--- Document section Enclosed Below ---
Doubtless, sylvacultural techniques would have differed culturally and geographically, but in general it seems to have included both the management of existing forests to promote the growth of productive old trees, and the planting of new trees in orchards. It was chiefly centered around settlements, where foods could be easily harvested and protected against pests and, no doubt, other humans. Pawpaw (Asimina triloba)oaks, Shagbark Hickory, Shellbark Hickory (Carya laciniosa), Pecan (Carya illinoinensis), American Chestnut, Allegheny Chinquapin (Castanea pumila), hazels, Black Walnut, Butternut, and American Beech were all utilized as food, and may all have been part of sylvacultural practices throughout eastern North America. The reality is, we don't know much about  historical first nations sylviculture, but what evidence we do have comes mainly from studies of witness tree records in the United States. Witness trees were trees marked and noted by surveyors as they laid out plots of land. In theory, witness trees should be representative of the relative abundance of species that were present when surveyors moved through a region, usually sometime in the 1700's and 1800's. Surveyors would have marked whatever tree was closest to corners of the lots they were mapping, so trees were essentially selected randomly (though some bias for selecting trees of certain size or species may have existed). Thanks to this historic record, ecologists have been able to show that a disproportionate number of witness trees around known former first nations settlements are nut-bearing trees.
--- End of Enclosed Document section ---
• Brief 1
Answer these from the text on first nations sylviculture:
(a) Where were sylvicultural practices chiefly centered?
(b) Who marked and noted witness trees?
(c) In which centuries did surveyors usually move through a region?
• Brief 2
In one to three sentences, explain why the text on first nations sylviculture says witness trees were essentially selected at random.
• Brief 3
Extend the text on first nations sylviculture from where it stops.
--- Dataset extract Enclosed Below ---
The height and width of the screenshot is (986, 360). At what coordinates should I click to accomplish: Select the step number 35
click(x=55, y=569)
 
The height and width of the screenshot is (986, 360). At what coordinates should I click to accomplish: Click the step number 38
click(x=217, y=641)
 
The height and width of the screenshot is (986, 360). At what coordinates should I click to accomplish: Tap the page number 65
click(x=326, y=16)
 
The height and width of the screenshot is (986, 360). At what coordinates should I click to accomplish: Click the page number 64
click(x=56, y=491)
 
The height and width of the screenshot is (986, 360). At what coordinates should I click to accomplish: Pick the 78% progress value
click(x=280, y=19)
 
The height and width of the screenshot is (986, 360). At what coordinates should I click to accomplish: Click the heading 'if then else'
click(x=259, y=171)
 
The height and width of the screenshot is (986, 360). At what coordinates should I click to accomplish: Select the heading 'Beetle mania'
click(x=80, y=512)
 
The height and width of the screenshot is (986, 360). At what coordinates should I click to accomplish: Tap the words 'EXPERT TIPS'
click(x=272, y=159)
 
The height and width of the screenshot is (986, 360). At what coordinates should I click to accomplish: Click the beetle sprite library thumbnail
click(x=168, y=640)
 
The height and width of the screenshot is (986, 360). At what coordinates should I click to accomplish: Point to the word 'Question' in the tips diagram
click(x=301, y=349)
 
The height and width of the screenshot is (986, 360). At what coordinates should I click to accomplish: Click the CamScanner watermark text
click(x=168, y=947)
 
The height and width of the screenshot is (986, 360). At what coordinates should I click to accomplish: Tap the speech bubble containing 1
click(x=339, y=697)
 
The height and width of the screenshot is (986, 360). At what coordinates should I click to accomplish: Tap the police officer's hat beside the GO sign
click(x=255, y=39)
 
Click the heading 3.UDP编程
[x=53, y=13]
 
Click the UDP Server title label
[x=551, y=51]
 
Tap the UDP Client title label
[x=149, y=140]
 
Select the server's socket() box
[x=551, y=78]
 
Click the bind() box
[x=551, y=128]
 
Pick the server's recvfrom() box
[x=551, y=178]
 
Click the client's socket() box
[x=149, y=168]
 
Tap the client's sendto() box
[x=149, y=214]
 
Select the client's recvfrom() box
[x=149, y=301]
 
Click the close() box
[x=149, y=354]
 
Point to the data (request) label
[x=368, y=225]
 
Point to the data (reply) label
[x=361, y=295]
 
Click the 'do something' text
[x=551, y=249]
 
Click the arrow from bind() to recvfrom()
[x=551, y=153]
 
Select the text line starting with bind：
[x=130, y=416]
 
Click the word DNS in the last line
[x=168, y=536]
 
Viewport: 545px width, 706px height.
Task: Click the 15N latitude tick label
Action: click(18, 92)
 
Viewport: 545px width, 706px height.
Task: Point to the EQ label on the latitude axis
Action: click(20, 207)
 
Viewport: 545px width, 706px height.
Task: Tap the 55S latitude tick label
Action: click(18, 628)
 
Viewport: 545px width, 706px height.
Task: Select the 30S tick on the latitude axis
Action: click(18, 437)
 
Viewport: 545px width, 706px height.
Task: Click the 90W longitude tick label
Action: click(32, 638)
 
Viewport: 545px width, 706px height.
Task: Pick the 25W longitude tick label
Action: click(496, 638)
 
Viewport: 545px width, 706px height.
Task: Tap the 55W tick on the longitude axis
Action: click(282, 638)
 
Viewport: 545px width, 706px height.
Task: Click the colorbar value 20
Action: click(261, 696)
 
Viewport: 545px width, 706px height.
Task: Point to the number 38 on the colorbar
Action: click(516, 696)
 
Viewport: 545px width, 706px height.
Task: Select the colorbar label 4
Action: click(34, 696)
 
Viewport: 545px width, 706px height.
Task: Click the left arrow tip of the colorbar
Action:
--- End of Enclosed Dataset extract ---
• Answer box 1
(a) Around settlements.
(b) Surveyors, as they laid out plots of land.
(c) The 1700's and 1800's.

• Answer box 2
Surveyors marked whatever tree was closest to the corners of the lots they were mapping, so the choice of tree was essentially random. The text notes that some bias toward trees of certain sizes or species may still have existed.

• Answer box 3
First nations people may have reduced competition around nut-bearing trees by girdling or otherwise removing adjacent competitors. They also planted trees around settlements, sometimes in large orchards, if historical accounts are accurate. In the course of establishing orchards, trees were sometimes moved well beyond their normal range. I suspect that the few Shellbark Hickories near Long Point, Ontario, may have been moved there (as nuts) by first nations people; the massive nuts of Shagbark Hickory are not likely to have been transported by wildlife over such a long distance from the next nearest populations: 135 km away on the Niagara Peninsula and 200 km away in Essex County. A similarly disjunct population of Pawpaws, again near Long Point, may have been established in the same way. Pawpaw produces the largest fruit of any native tree in North American and were certainly utilized by first nations south of the Great Lakes, so would have been a likely candidate for human-facilitated range expansion. In my childhood haunts of eastern Ontario, there is an isolated population of Bear Oak (Quercus ilicifolia), 200 km distant from the next nearest population in New York State, which is itself disjunct from the species' main range by a similar distance. Was this species brought to eastern Ontario by first nations people? Bear Oak isn't known to have been a particularly important food source, compared to Common White Oak for example, but Bear Oak acorns may have been accidentally transported along with other oaks and either discarded to grow feral or intentionally planted.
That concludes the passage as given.